A votare a favore della costituzionalità del processo sono stati i senatori repubblicani Susan Collins, Lisa Murkowski, Mitt Romney, Ben Sasse, Pat Toomey e Bill Cassidy. Quest’ultimo, senatore della Louisiana, ha criticato molto duramente la difesa di Trump dicendo che «chiunque abbia ascoltato gli avvocati del presidente Trump ha visto che non erano concentrati, hanno tentato di evitare la questione e hanno parlato di tutto tranne che del problema in questione». Cassidy era tra i Repubblicani che pochi giorni fa avevano votato a favore di una mozione (poi respinta) per giudicare il processo incostituzionale, ed è stato l’unico Repubblicano a cambiare idea martedì.

Dopo le dichiarazioni di apertura del processo di martedì, mercoledì a mezzogiorno (le 17 in Italia) inizierà il dibattimento vero e proprio, e ciascun partito avrà a disposizione un massimo di 16 ore in due giorni per esporre i propri argomenti. Il processo dovrebbe durare meno di tre settimane, stima il Washington Post. I primi giorni spetteranno all’accusa, poi sarà il turno della difesa. Infine i senatori potranno fare domande alle parti. Nessuno si aspetta che Trump testimonierà.

Con l’inizio del processo, Trump è diventato il primo presidente statunitense della storia a subire due processi per impeachment. Nel primo processo, il Senato a maggioranza Repubblicana lo aveva assolto dall’accusa di aver ricattato il presidente ucraino Volodymyr Zelensky per ottenere materiale imbarazzante sull’attuale presidente, Joe Biden.

È probabile che anche il secondo processo finirà allo stesso modo.
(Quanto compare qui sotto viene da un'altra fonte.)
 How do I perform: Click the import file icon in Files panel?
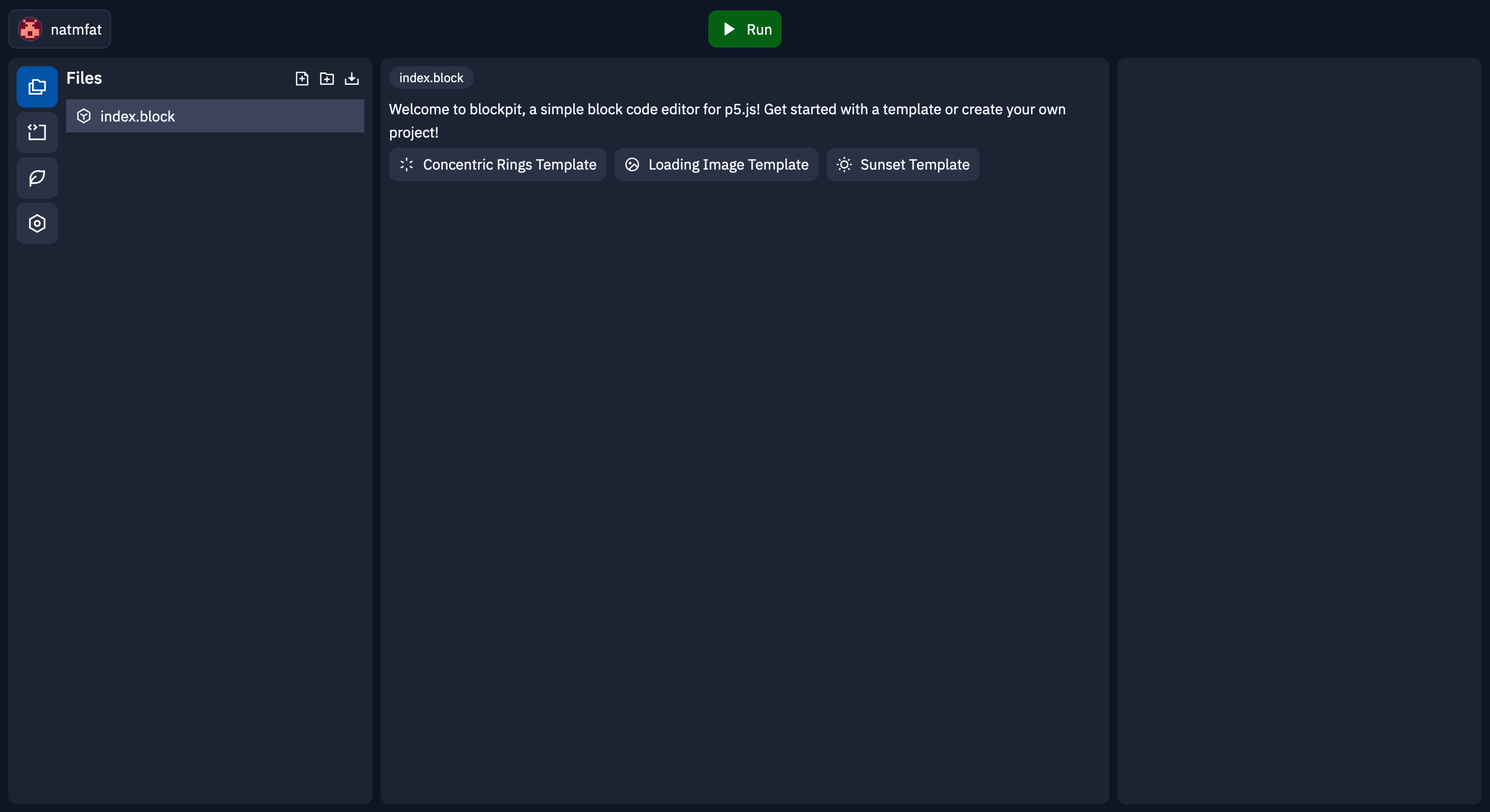pos(351,77)
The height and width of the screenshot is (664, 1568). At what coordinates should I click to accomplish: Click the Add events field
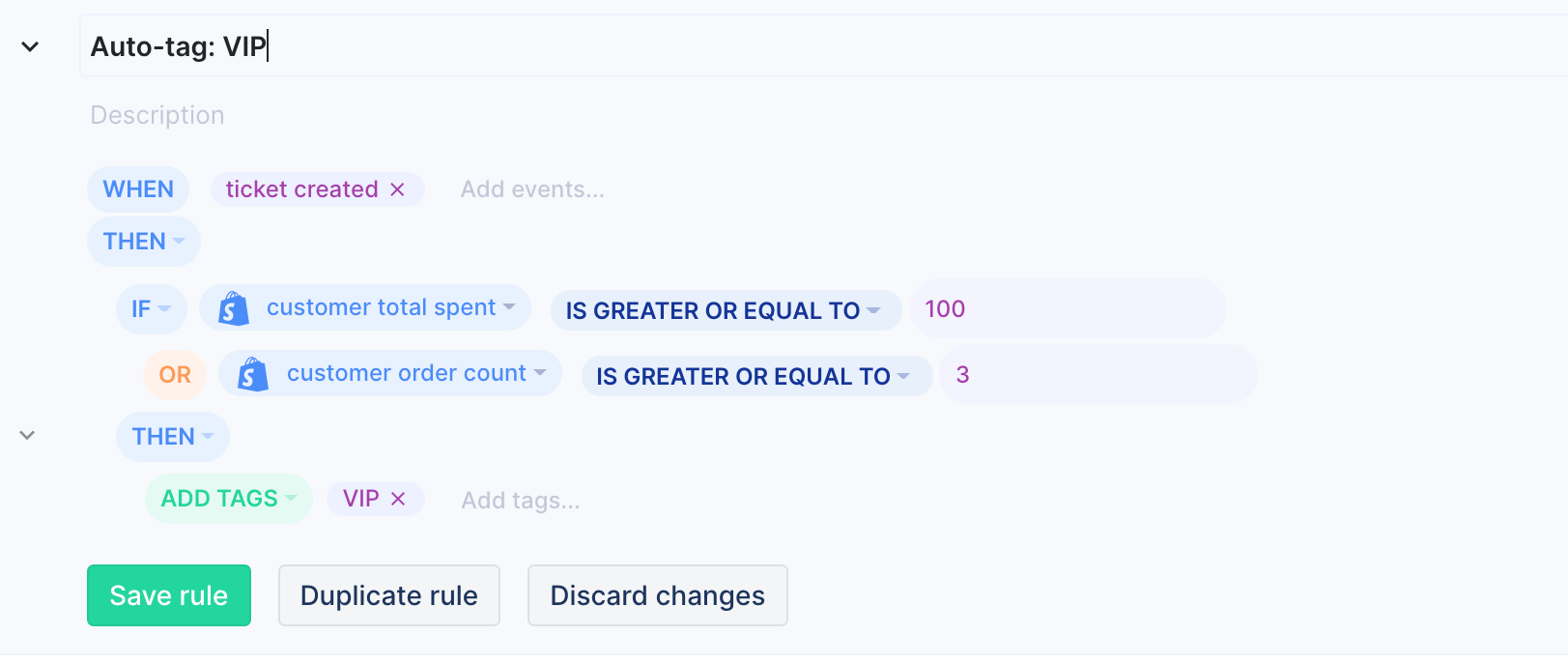coord(532,189)

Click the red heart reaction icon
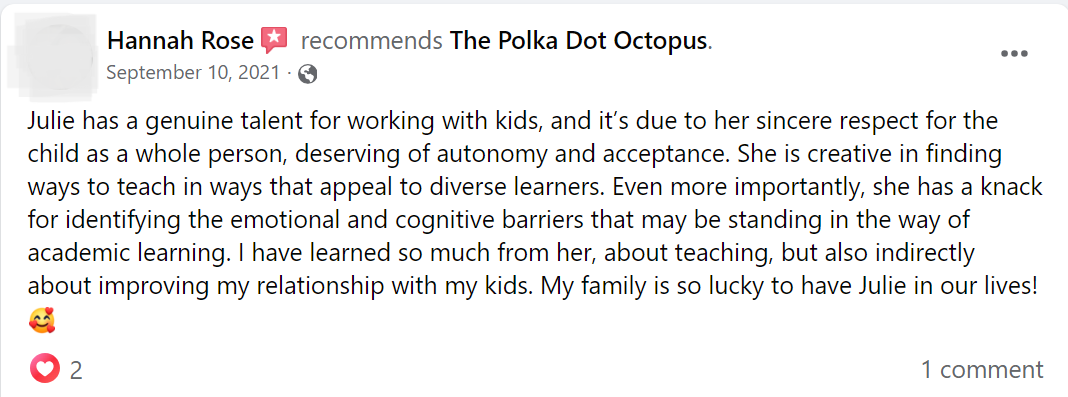tap(42, 370)
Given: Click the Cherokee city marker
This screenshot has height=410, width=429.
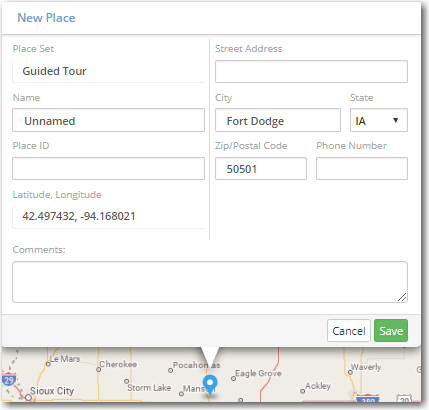Looking at the screenshot, I should tap(98, 369).
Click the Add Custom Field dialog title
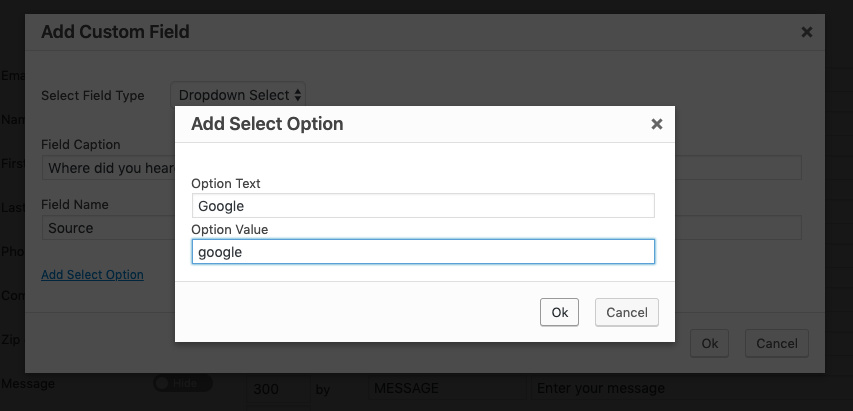The width and height of the screenshot is (853, 411). point(115,32)
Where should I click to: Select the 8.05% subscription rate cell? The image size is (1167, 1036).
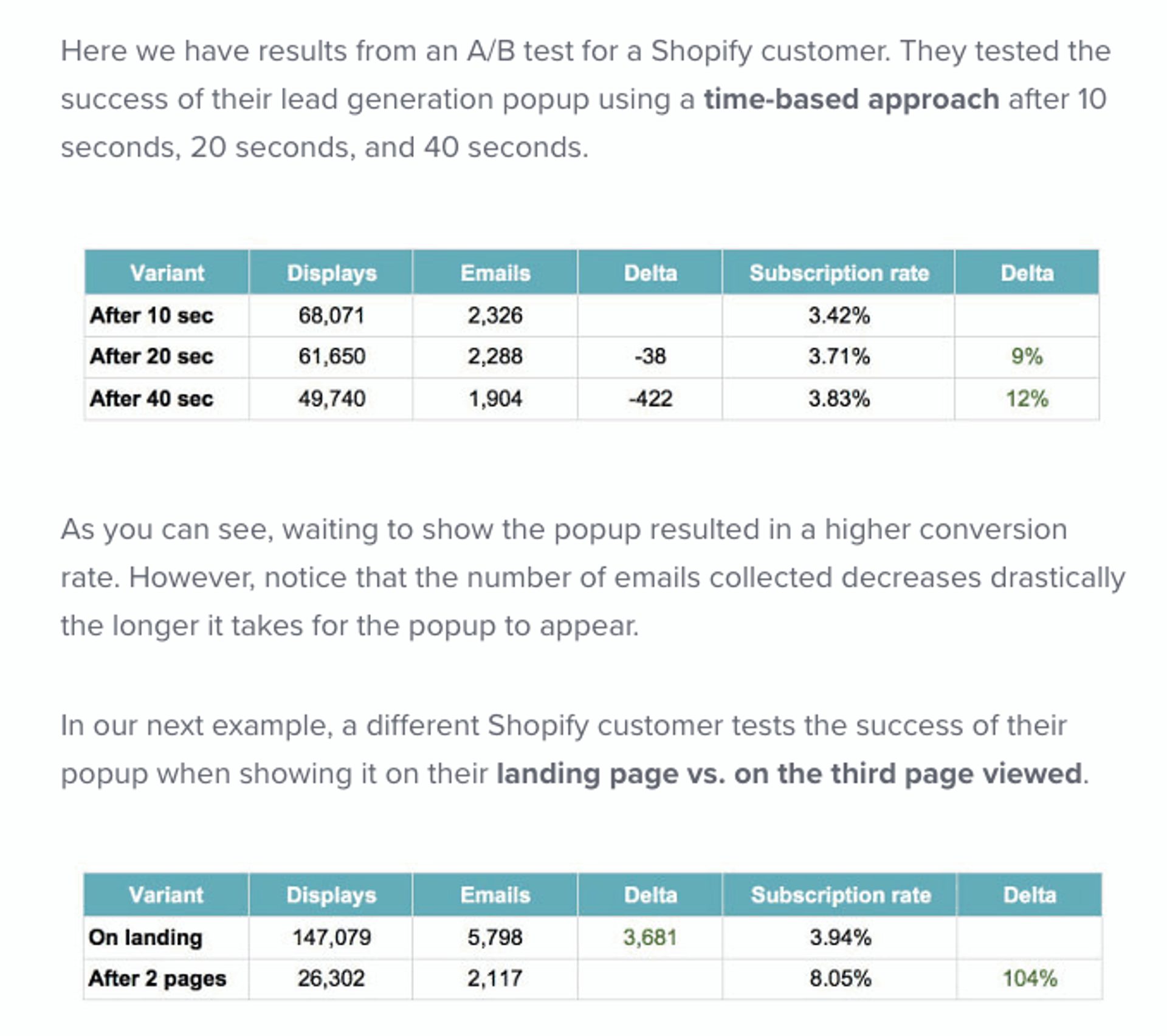[840, 978]
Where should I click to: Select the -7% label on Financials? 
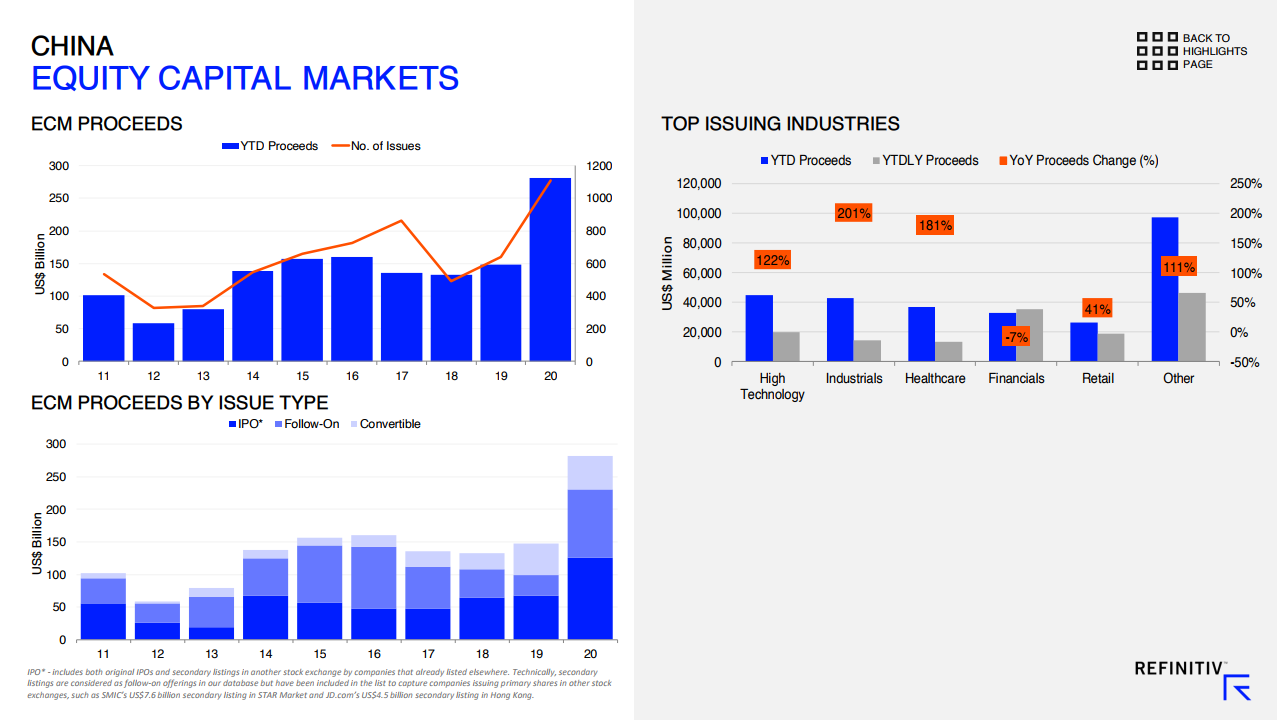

Se invece Trump dovesse essere condannato, la pena non sarebbe la rimozione dall’incarico come previsto di norma dal processo di impeachment – Trump ha lasciato la carica di presidente il 20 gennaio – ma con tutta probabilità una interdizione dai pubblici uffici.

Non ci sono certezze perché finora nessun presidente era mai stato sottoposto a una procedura di impeachment dopo la conclusione del suo mandato: nella Costituzione non è prevista un’eventualità del genere, ma la maggior parte dei costituzionalisti pensa che il processo si possa comunque celebrare. Questo perché l’impeachment non è un procedimento giudiziario, ma politico: per questa ragione, sostengono, un procedimento può essere aperto anche dopo la fine del suo mandato.